The results show that fine-tuning the CogLM on the MS-COCO dataset significantly improves performance on the FID metric. The resulting CogView2 text-to-image system can generate images with better quality and resolutions ten times faster than CogView and achieve results comparable to current state-of-the-art DALL-E-2 baselines.
Plug-in Improved Techniques for Transformers
The sampling approach over the projected token distribution is critical in an auto-regressive generation. The most prevalent strategies, top-k or top-p (nucleus) sampling, have an incomplete truncation problem.
VQVAE, p Truncation with top-k sampling, where the embeddings of some tokens are quite similar, is used to learn the vocabulary of picture tokens. A vocabulary of 20,000 tokens is utilized to express frequent patterns at a more acceptable resolution, which is three times greater than the previous efforts, compounding the situation. In icetk, for example, there are roughly 42 tokens that are fundamentally “white” and only display tiny changes when connected to other tokens. Although the sum of the probability of these “white” tokens may be significant enough, top-k sampling could filter out the majority of them. The issue is depicted in Figure 5.

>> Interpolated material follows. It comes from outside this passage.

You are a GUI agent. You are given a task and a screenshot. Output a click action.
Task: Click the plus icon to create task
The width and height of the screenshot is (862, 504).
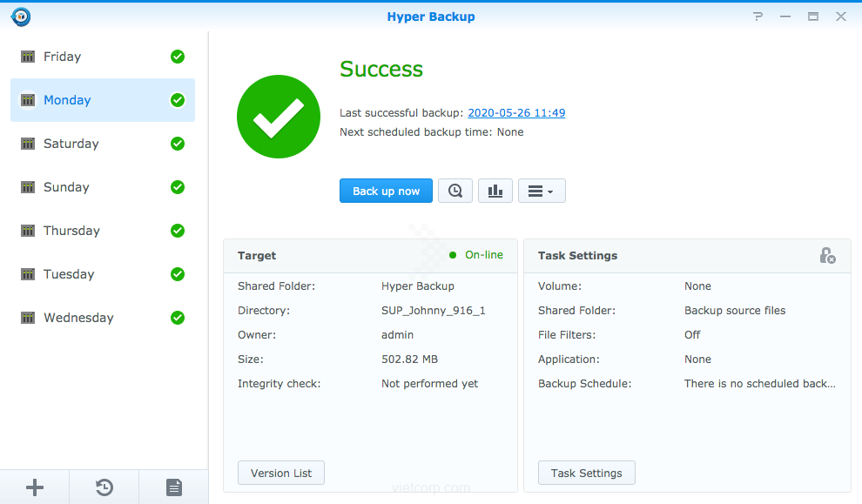pos(35,487)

Textual Attention is Prioritized
In CogLM’s enormous training data, most text-image combinations are marginally meaningful. Even if the model perfectly fits the data, it should still have a reasonable chance of producing irrelevant images. The explainability of the attention operation is explained to boost the relevance. A constant c is applied to all attention scores from picture tokens to text tokens. This technique consumes minimal time but significantly increases the linguistic significance of the images generated. In actuality, c will not affect the image quality.
One of the essential features of visual data is its locality. Before ViTs, visual computing was dominated by local processes like convolution. Even in the ViTs, the exchanges between local tokens receive the most attention. It was discovered that fine-tuning the pre-trained CogLM with local and textual attention is often compatible with the pretraining global attention weights. However, utilizing a high-level framework like Pytorch, 2D local attention cannot be implemented efficiently. A CUDA kernel is created that supports both 2D local attention and 2D auto-regressive local attention, and cross-resolution local attention. Local attention with a kernel size of 9 X 9 is employed in the super-resolution modules, which is 40 X times faster and uses 1% less memory than global attention on a 4,096 sequence with a hidden size of 64 per head.
Overall, the work uses hierarchical transformers to help autoregressive text-to-image models overcome slow generation and high complexity difficulties and bridge the gap between text-to-image pretraining and visual transformers.